School of Computational Science and Engineering, Georgia Institute of Technology, Atlanta, 30308, GA, USA.
Department of Electrical Engineering and Information Systems, Graduate School of Engineering, The University of Tokyo, Tokyo, Japan.
Genome Biol. 2022 Jun 27;23(1):139. doi: 10.1186/s13059-022-02706-x.
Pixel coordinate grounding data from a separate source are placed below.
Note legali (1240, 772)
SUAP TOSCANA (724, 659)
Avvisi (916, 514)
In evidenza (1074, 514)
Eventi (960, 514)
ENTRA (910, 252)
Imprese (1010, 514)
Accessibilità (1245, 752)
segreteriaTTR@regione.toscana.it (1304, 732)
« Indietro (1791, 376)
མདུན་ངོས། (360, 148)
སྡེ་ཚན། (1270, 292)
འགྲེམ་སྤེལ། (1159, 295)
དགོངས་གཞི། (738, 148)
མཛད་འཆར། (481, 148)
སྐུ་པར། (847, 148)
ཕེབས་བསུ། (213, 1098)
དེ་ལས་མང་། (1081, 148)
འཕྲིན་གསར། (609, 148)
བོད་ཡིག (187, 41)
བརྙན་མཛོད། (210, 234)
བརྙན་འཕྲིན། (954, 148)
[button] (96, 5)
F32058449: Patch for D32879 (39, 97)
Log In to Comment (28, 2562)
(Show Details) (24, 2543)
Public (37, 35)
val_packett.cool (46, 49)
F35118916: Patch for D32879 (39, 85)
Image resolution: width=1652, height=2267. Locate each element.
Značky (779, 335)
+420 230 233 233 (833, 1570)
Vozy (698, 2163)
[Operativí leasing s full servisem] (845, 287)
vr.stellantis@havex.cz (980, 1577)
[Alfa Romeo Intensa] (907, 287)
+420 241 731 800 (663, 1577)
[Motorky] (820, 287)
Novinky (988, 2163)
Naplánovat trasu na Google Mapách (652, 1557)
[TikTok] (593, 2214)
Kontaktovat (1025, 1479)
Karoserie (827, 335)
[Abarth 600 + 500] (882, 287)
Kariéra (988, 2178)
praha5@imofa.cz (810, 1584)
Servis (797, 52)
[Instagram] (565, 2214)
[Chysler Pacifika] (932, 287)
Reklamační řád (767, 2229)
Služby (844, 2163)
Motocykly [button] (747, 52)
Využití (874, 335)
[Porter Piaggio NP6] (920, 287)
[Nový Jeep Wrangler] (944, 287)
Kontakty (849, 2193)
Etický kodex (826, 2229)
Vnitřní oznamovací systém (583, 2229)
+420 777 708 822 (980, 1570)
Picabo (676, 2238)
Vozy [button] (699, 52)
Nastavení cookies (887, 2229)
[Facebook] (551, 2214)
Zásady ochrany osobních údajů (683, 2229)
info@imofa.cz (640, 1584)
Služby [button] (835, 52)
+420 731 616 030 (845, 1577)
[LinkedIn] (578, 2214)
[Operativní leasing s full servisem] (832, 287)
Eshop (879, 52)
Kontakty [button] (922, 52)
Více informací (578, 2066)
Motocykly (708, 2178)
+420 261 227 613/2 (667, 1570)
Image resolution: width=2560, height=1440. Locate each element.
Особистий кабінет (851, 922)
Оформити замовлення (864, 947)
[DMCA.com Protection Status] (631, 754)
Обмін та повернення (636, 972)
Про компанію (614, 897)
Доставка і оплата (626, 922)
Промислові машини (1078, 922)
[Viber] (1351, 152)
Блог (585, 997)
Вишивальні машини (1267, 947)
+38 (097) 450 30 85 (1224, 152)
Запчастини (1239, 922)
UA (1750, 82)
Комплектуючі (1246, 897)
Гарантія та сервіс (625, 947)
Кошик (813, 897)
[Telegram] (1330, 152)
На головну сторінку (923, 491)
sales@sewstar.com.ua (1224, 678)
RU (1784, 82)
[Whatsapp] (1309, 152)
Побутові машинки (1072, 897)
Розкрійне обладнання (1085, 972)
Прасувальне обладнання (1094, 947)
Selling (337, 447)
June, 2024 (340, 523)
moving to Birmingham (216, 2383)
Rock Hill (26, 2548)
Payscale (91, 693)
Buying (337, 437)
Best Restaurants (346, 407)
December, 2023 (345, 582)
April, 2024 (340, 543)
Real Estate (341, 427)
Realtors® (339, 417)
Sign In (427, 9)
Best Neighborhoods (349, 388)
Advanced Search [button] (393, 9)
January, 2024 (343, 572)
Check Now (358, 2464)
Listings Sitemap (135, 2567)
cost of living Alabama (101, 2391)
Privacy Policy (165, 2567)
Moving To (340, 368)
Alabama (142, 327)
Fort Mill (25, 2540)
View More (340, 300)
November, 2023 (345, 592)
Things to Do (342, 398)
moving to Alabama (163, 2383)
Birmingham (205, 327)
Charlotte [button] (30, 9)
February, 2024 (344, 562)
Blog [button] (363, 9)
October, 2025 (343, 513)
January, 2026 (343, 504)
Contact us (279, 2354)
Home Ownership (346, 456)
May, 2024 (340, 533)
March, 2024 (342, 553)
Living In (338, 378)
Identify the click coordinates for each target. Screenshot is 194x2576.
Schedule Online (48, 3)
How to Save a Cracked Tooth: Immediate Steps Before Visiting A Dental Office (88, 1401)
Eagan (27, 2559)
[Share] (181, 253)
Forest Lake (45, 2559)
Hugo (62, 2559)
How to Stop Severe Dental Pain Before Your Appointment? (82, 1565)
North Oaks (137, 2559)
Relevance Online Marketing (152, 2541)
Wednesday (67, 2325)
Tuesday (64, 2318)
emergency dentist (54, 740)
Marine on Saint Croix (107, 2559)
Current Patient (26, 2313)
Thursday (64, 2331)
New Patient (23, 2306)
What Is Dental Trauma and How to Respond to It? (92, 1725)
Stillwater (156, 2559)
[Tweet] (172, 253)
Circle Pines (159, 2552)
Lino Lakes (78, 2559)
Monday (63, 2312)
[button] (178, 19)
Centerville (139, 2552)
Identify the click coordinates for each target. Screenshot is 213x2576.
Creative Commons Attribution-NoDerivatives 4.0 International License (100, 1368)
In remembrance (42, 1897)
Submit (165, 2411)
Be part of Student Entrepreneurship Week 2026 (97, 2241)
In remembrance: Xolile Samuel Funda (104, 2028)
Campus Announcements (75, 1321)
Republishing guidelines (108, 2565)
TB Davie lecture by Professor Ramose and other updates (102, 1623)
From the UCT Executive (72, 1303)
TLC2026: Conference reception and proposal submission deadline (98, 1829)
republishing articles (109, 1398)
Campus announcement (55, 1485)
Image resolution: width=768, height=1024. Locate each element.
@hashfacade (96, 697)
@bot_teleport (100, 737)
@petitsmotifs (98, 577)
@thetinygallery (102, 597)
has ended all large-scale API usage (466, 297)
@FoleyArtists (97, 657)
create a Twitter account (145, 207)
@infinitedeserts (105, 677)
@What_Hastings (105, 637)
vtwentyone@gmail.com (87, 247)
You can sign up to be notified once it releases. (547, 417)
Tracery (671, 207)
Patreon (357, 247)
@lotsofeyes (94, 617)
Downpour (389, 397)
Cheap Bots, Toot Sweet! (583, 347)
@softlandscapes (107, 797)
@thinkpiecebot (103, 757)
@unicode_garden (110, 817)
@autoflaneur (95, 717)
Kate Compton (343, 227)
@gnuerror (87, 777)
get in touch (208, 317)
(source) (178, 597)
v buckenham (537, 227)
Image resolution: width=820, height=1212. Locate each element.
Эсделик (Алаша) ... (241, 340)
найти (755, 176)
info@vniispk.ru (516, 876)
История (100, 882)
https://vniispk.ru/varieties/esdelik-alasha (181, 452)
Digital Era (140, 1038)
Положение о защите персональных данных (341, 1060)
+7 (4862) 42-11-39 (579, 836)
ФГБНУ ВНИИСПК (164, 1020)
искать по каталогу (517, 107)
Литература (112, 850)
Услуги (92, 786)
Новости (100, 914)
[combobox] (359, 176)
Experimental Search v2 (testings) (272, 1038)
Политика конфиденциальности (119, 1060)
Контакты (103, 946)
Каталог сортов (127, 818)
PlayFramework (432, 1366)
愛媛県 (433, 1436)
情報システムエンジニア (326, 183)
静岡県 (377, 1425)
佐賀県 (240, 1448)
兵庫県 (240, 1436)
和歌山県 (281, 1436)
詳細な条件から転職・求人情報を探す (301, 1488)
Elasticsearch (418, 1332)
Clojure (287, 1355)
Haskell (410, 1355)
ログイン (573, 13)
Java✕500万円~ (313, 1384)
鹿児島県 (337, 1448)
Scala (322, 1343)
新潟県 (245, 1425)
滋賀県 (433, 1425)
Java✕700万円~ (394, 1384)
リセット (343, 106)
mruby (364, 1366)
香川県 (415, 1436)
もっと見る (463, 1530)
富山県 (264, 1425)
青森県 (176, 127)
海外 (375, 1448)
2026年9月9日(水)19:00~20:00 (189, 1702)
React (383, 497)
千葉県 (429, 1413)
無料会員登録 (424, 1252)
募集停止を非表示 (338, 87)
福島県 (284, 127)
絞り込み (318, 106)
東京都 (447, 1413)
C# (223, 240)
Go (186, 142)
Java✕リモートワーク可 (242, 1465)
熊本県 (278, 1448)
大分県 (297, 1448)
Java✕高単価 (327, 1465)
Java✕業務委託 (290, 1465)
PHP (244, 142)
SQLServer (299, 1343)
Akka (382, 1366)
It is a challenging task to integrate scRNA-seq and scATAC-seq data obtained from different batches. Existing methods tend to use a pre-defined gene activity matrix to convert the scATAC-seq data into scRNA-seq data. The pre-defined gene activity matrix is often of low quality and does not reflect the dataset-specific relationship between the two data modalities. We propose scDART, a deep learning framework that integrates scRNA-seq and scATAC-seq data and learns cross-modalities relationships simultaneously. Specifically, the design of scDART allows it to preserve cell trajectories in continuous cell populations and can be applied to trajectory inference on integrated data.
将来自不同批次的 scRNA-seq 和 scATAC-seq 数据整合在一起是一项具有挑战性的任务。现有的方法往往使用预定义的基因活性矩阵将 scATAC-seq 数据转换为 scRNA-seq 数据。然而,这种预定义的基因活性矩阵通常质量较低,并且不能反映两种数据模式之间的数据集特定关系。我们提出了 scDART,这是一种深度学习框架,可整合 scRNA-seq 和 scATAC-seq 数据,并同时学习跨模态关系。具体来说,scDART 的设计使其能够在连续的细胞群体中保留细胞轨迹,并且可以应用于整合数据的轨迹推断。